In the 80 recipes, I share the healthy meals I have most of the time, like Lemon Roasted Chicken with Moroccan Couscous or Butternut Squash Salad with Kale and Pomegranate, and the treats and meals I have some of the time, like Peanut Butter Mousse Pie with Marshmallow Whipped Cream, because I grew up baking with my mom, and a good dessert, to me, is always worth it. Regardless of the recipe, the goal I have in cooking is always the same: create big flavor.
These loaded black bean burgers deliver on that big flavor promise with garlic, spices like chili and cumin, a kick of heat from cayenne, and the fresh, bright flavor of cilantro. But all of that flavor isn’t what gives them their “loaded” name; it’s the fact that they’re chock-full of good-for-you ingredients like carrots, bell pepper, black beans, scallions, and quick-cooking oats. All of these ingredients fill the burgers with fiber and make them wholesome enough for everyday eating, and that’s a very, very good thing because they’re completely delicious.
No matter what your favorite burger normally is, these loaded black bean patties are worth trying. Feel free to bake them instead of pan-frying, and leftovers are encouraged since they freeze well, too!
Loaded Black Bean Burgers
- 2 green onions - white and light-green parts, cut in half
- 2 carrots - large, cut into a few pieces
- ½ bell pepper - red, seeded, ribs removed, and cut into a few pieces
- ¼ cup cilantro - packed
- 1 15-oz can black beans - rinsed and drained
- ½ cup oats - quick-cooking
- ½ teaspoon garlic powder
- 1 teaspoon cumin
- 1 teaspoon chili powder
- 1 pinch cayenne pepper
- ½ teaspoon salt
- 1 tablespoon ketchup
- 1 egg
- 3 teaspoons olive oil - extra virgin
- 4 whole-wheat buns - split
- 4 leaves romaine lettuce
- 1 Roma tomato - sliced
- 1 red onion - small, thinly sliced
In the bowl of a food processor, combine the scallions, carrots, bell pepper, and cilantro and pulse until the vegetables are finely chopped, 2 or 3 pulses. Transfer the veggies to a large bowl.
Put the beans into the food processor and pulse until finely chopped, 2 or 3 pulses. Add the black beans to the bowl.
Put the oats into the food processor and pulse until finely ground. Transfer the oats to the bowl and add the garlic powder, cumin, chili powder, cayenne, salt, ketchup, and egg. Mix well and form into 4 equal patties.
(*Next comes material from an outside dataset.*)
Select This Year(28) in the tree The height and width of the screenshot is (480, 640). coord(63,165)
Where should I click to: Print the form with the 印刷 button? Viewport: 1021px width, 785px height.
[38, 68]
In a large nonstick skillet set over medium-high heat, heat 1½ teaspoons of the oil. Add 2 of the patties and cook until crisp on one side, about 4 minutes. Carefully flip and cook until the second side is crisp, about 4 more minutes. Transfer to a warm plate. Add the remaining 1½ teaspoons of oil to the skillet and repeat the cooking process with the remaining 2 patties.
To serve, put the hamburger buns on a clean work surface, place a patty on each of the 4 bottom halves, and layer each with a romaine leaf, a fourth of the tomato slices, a few red onion rings, and finally the top halves of the buns.
The cooked, cooled patties will keep in an airtight container in the refrigerator for up to 5 days. To freeze, put the patties on a parchment paper–lined baking sheet and freeze until completely firm, about 3 hours. Transfer the frozen patties to a large resealable plastic bag and freeze for up to 3 months.
We recommend organic ingredients when feasible.